Nearly 40 years old, the story is a classic. Marty gets sent back in time 30 years by the madcap inventor Brown, where he stumbles across his pre-marital parents. And as his youthfully gorgeous mother Lorraine (Rosanna Hyland) falls for the new kid in town, unaware of course that he is her son, it is down to Marty and the (younger, naturally) Doc to engineer the plot that sees Lorraine fall for her unlikely suitor George McFly, so that in time the pair can marry and beget Marty…
Throughout, the acting is flawless, not least with Hugh Coles’ George McFly, a veritable masterpiece of physical comedy. Coles’ perfect interpretation of the hapless George delivers not only perfectly timed hilarity but also immaculately pitched nuance that must surely stand him in good stead when the Olivier for Best Supporting Actor is being considered. There is pathos too in the bond between Marty and the Doc - again, never milked, just perfectly pitched.
And, for the most part, the show’s new songs are also rather clever. In a time when new musical theatre writing can often disappoint, the numbers created here combine humour and passion together with perfectly pitched insight into the human condition. Hello - Is Anybody Home? as Marty gazes despairingly at his (1985) family, is matched in wit by his (youthful) dad’s My Myopia. Whichever of Silvestri or Ballard thought to rhyme myopia with utopia is another deeply talented soul.
Actors and lyrics aside, Back To The Future has always been about the car! So much more than just a ripping yarn, what is needed here has been the translation of a 20th century blockbuster movie crammed full of (non-CGI) special effects and squeezing it into the confines of a proscenium arch, beyond which is a theatre brimming with the expectations of a tech-savvy 21st century audience.
Director John Rando pulls off this task magnificently – aided by Tim Hatley’s design work, Chris Fisher’s illusions, Finn Ross outstanding video projections (Doc Brown’s climbing of the clock tower towards the show’s finale is a hilarious coup-de-theatre in itself!), Gareth Owen’s sound design and Tim Lutkin’s lighting. The staging is imaginative, stunning and clearly expensive – everything that a big West End show should be – and, above all, imaginative. There will be no spoilers in this review – just go and savour what these guys manage to do with a classy company of actors and a DeLorean. (And if this 2021 iteration of the story sees those pesky Libyan terrorists from 1985 get canned in the name of politically correct progress, well hey that's showbiz!)
Jim Henson’s 14 piece band make fine work of the newly scored stuff – theres a great leitmotif running through the show that is a nod to the movie – with the more recent songs standing up well to the timeless gems of Johnny B. Goode and Huey Lewis’ The Power Of Love. The dancework is wonderfully tight too, with choreographer Chris Bailey lobbing in some wonderful moments of pastiche that only add to the evening's splendour.

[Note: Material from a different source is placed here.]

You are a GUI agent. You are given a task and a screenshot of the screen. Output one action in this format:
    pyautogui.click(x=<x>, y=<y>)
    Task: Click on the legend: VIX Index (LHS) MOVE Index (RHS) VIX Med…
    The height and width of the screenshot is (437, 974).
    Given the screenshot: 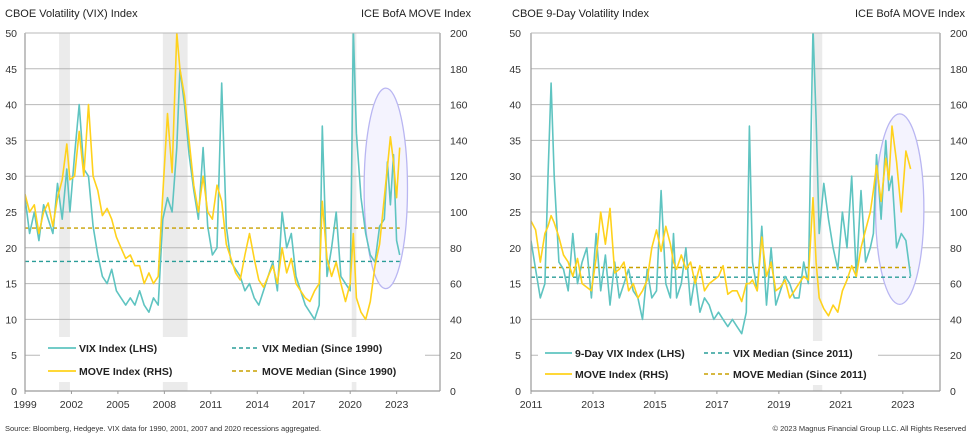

It says much for London as a global centre of theatre that the producers have chosen to workshop and launch this All-American show over here and with a predominantly British company of cast and creatives. As soon as circumstances make it possible and profitable, the show deserves a swift transfer across the Atlantic.
Throughout, Back To The Future The Musical exceeds expectations, consistently delivering excellence in acting, song, dance, and oh, those effects. Family entertainment in musical theatre does not get better than this. Just go!